Similarly Brandon Schubert, who is a Pisces, recoils at the web-ordained ‘romantic design scheme, with elements that invoke the spiritual. . . fluffy cushions, soft throws and mood lighting to help them enter their world of fantasy,’ before admitting that the bit that says ‘Pisceans will be big fans of scented candles and incense’ does fit, mentioning “there’s some Japanese incense that I’m very passionate about.”  Victoria Gray of Olivine Design is also a Pisces, and found a different web page, which does describe her style, “I love natural textiles and finishes, cosy calm colours, and my bedrooms tend to be warm, calm rooms,” she says. But then, says Brandon, “if you look for just about anything hard enough, you’ll find it.”  He’s got a point, for who doesn’t like scented candles?  And who hasn’t, even accidentally, acquired a collection of something? 

So perhaps it’s less these specific details that we should be looking into, but instead “the qualities of each star sign,” suggests Henriette, who is a Leo.  Bridie’s house is definitely indicative of that major Libran trait: the quest for balance.  “I have areas of stuff, and areas of nothing,” she explains – and balance is something I strive for, too, albeit slightly differently (there are no areas of nothing. I like the look of the New York Review of Books office because none of the desks are tidy so there’s symmetry of sorts. Bridie, on the hand, is horrified by it.)  Then, Francis Sultana is an Aquarius, a sign that tends to be “pretty unique in how they see the world and often quite spontaneous and rebellious which I think I can see in both my interiors and furniture.”  Certainly, he has created a look that is entirely his own.  And Emma Burns, referring back to Aries, points out that the decisiveness of those born under this constellation is an ideal attribute for a decorator (proving her point, the great David Hicks was also an Aries.) 

A London house by Capricorn Lucy Hammond Giles

Michael Sinclair

Both Lucy Hammond-Giles of Sibyl Colefax & John Fowler and Olivia Outred are Capricorns, “overachievers, persistent, practical, and sensitive,” recites Olivia – making them “good at methodical things.”  Essentially, Capricorns have the characteristics “integral to creating an exceptional home.  We’re also blessed with pessimism, and that’s quite a good one too – asking ‘what could go wrong with this room or wall finish?’ is very useful in catching problems before they arise.  We’re born trouble shooters!”  Fascinatingly, there’s also a strong roll call of Sagittarian interior designers, from the contemporary – Ben Pentreath – to historicMadeleine CastaingElsie de Wolfe, Dorothy Draper and Billy Baldwin.  They’re said to have a predisposition to expansiveness, adventure and an inbuilt belief that anything is possible – more idiosyncrasies that seem to suit this business, and it’s associated artistry.  Edward Bulmer is a Taurus, “sociable but stubborn; I believe this underpins my seeking perfection on design projects and also not wanting fossil fuels in all their guises to spell the end of humanity!” And Lulu Lytle of Soane is Cancer; “we’re certainly home lovers,” she says.  She’s joined under that constellation by Alidad, the late Syrie Maugham, and Alexandra Tolstoy, who re-emphasises Lulu’s statement: “wherever I’ve lived, from my childhood bedroom to a Krushchev-era flat in Tashkent to our rental home in Battersea, I’ve obsessively made it a home, and a cocooning one.”  

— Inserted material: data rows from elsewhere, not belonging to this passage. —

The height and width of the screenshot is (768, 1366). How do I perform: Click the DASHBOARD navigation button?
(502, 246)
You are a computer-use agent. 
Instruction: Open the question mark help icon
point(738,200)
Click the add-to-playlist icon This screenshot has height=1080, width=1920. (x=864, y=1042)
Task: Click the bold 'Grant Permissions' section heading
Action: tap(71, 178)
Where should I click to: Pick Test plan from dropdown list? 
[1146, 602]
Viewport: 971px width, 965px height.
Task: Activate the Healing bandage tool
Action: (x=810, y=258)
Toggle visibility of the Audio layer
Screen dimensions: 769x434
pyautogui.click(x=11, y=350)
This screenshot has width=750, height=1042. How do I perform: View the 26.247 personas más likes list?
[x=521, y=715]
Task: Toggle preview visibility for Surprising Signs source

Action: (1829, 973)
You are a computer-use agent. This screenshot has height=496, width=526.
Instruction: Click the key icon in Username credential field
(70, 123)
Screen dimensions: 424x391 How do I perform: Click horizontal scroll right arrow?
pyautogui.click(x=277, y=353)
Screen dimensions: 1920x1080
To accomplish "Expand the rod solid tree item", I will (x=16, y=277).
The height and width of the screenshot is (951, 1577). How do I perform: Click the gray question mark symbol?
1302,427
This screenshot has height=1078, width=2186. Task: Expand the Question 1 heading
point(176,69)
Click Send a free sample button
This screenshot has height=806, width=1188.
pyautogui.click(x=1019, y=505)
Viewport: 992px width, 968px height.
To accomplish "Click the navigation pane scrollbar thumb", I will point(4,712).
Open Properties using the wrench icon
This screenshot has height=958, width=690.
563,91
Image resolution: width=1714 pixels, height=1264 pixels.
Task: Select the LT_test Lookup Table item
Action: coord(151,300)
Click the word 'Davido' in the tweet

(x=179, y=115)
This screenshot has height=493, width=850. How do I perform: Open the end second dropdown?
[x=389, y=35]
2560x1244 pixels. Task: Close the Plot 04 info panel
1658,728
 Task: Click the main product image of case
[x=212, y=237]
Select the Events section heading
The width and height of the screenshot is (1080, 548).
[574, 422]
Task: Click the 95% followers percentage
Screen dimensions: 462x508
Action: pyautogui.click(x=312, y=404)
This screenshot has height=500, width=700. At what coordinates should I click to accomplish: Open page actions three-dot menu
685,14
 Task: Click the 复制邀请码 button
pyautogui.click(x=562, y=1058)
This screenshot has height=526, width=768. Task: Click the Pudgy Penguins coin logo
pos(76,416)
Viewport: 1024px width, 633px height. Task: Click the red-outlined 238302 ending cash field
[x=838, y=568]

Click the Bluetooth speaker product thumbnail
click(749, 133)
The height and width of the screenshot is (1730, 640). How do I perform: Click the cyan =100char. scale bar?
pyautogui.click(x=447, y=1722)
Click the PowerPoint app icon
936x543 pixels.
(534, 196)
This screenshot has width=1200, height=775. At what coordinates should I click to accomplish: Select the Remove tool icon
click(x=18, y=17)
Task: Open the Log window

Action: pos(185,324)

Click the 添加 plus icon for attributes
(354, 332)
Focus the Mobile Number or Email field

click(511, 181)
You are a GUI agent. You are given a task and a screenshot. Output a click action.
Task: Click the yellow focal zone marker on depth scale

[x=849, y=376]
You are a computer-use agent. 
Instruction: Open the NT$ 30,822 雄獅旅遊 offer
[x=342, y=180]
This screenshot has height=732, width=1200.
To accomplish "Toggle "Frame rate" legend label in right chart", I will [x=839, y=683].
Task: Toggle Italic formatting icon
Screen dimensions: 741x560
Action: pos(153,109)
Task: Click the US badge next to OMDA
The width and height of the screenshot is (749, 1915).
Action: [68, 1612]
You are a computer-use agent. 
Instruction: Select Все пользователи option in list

It would seem that really might be a relationship between our stars and our style, after all – and there can be useful takeaways.  Alice Leigh explains that she consciously shakes up her “typical Virgo acute attention to detail . . . because I believe that a proper home should be a bit rough around the edges so I throw in some curve balls to rough it up a bit and lessen the matchy matchy.”   Then, knowing somebody’s star sign might help with present-buying (Pisceans are currently in the spotlight.) Although, says Tess Newall (another Leo), who has done a course called ‘Astrology for Artists’, “it’s actually all about the rising sign, which is determined by the exact time of your birth.”  Conceivably, there’s further investigation to do.  I’ll be at my New York Review of Books-resembling desk, behind towering piles of zodiacal charts.